**Problem:** Format each line of the material below as one string in a JSON list, skipping blank lines.
-- Start of Input --
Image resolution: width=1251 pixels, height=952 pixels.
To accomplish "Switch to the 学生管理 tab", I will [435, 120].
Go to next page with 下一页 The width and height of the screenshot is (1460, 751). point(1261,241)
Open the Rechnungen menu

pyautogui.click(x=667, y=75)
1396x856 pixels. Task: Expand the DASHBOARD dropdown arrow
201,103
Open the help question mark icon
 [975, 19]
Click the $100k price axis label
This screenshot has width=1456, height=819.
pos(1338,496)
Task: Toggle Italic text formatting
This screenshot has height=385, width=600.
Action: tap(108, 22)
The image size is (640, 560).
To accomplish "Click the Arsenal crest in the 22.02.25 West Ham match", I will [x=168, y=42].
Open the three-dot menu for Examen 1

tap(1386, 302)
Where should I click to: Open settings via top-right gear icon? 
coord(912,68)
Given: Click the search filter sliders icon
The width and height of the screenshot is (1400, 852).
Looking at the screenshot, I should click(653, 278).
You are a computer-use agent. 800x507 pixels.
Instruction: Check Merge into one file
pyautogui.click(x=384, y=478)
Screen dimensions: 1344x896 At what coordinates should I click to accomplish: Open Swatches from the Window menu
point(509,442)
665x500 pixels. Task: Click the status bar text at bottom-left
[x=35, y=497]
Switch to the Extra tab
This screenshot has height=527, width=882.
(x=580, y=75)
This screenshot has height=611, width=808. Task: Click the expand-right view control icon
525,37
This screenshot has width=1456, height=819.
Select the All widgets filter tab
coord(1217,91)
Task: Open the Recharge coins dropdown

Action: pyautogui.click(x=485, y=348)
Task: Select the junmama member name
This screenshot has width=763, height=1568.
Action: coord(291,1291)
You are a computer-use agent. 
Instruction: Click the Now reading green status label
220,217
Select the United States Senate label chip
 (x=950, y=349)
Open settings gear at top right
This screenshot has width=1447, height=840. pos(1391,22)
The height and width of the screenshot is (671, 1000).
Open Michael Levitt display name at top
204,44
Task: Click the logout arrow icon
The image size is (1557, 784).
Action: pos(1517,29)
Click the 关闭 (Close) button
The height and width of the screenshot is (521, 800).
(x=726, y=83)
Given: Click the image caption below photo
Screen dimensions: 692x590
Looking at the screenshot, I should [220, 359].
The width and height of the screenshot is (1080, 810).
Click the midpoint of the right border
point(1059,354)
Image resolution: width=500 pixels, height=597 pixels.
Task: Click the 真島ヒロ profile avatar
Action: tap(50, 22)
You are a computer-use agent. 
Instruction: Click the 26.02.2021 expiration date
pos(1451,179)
-- End of Input --
**Exercise answer:**
[
  "Image resolution: width=1251 pixels, height=952 pixels.",
  "To accomplish \"Switch to the 学生管理 tab\", I will [435, 120].",
  "Go to next page with 下一页 The width and height of the screenshot is (1460, 751). point(1261,241)",
  "Open the Rechnungen menu",
  "pyautogui.click(x=667, y=75)",
  "1396x856 pixels. Task: Expand the DASHBOARD dropdown arrow",
  "201,103",
  "Open the help question mark icon",
  " [975, 19]",
  "Click the $100k price axis label",
  "This screenshot has width=1456, height=819.",
  "pos(1338,496)",
  "Task: Toggle Italic text formatting",
  "This screenshot has height=385, width=600.",
  "Action: tap(108, 22)",
  "The image size is (640, 560).",
  "To accomplish \"Click the Arsenal crest in the 22.02.25 West Ham match\", I will [x=168, y=42].",
  "Open the three-dot menu for Examen 1",
  "tap(1386, 302)",
  "Where should I click to: Open settings via top-right gear icon? ",
  "coord(912,68)",
  "Given: Click the search filter sliders icon",
  "The width and height of the screenshot is (1400, 852).",
  "Looking at the screenshot, I should click(653, 278).",
  "You are a computer-use agent. 800x507 pixels.",
  "Instruction: Check Merge into one file",
  "pyautogui.click(x=384, y=478)",
  "Screen dimensions: 1344x896 At what coordinates should I click to accomplish: Open Swatches from the Window menu",
  "point(509,442)",
  "665x500 pixels. Task: Click the status bar text at bottom-left",
  "[x=35, y=497]",
  "Switch to the Extra tab",
  "This screenshot has height=527, width=882.",
  "(x=580, y=75)",
  "This screenshot has height=611, width=808. Task: Click the expand-right view control icon",
  "525,37",
  "This screenshot has width=1456, height=819.",
  "Select the All widgets filter tab",
  "coord(1217,91)",
  "Task: Open the Recharge coins dropdown",
  "Action: pyautogui.click(x=485, y=348)",
  "Task: Select the junmama member name",
  "This screenshot has width=763, height=1568.",
  "Action: coord(291,1291)",
  "You are a computer-use agent. ",
  "Instruction: Click the Now reading green status label",
  "220,217",
  "Select the United States Senate label chip",
  " (x=950, y=349)",
  "Open settings gear at top right",
  "This screenshot has width=1447, height=840. pos(1391,22)",
  "The height and width of the screenshot is (671, 1000).",
  "Open Michael Levitt display name at top",
  "204,44",
  "Task: Click the logout arrow icon",
  "The image size is (1557, 784).",
  "Action: pos(1517,29)",
  "Click the 关闭 (Close) button",
  "The height and width of the screenshot is (521, 800).",
  "(x=726, y=83)",
  "Given: Click the image caption below photo",
  "Screen dimensions: 692x590",
  "Looking at the screenshot, I should [220, 359].",
  "The width and height of the screenshot is (1080, 810).",
  "Click the midpoint of the right border",
  "point(1059,354)",
  "Image resolution: width=500 pixels, height=597 pixels.",
  "Task: Click the 真島ヒロ profile avatar",
  "Action: tap(50, 22)",
  "You are a computer-use agent. ",
  "Instruction: Click the 26.02.2021 expiration date",
  "pos(1451,179)"
]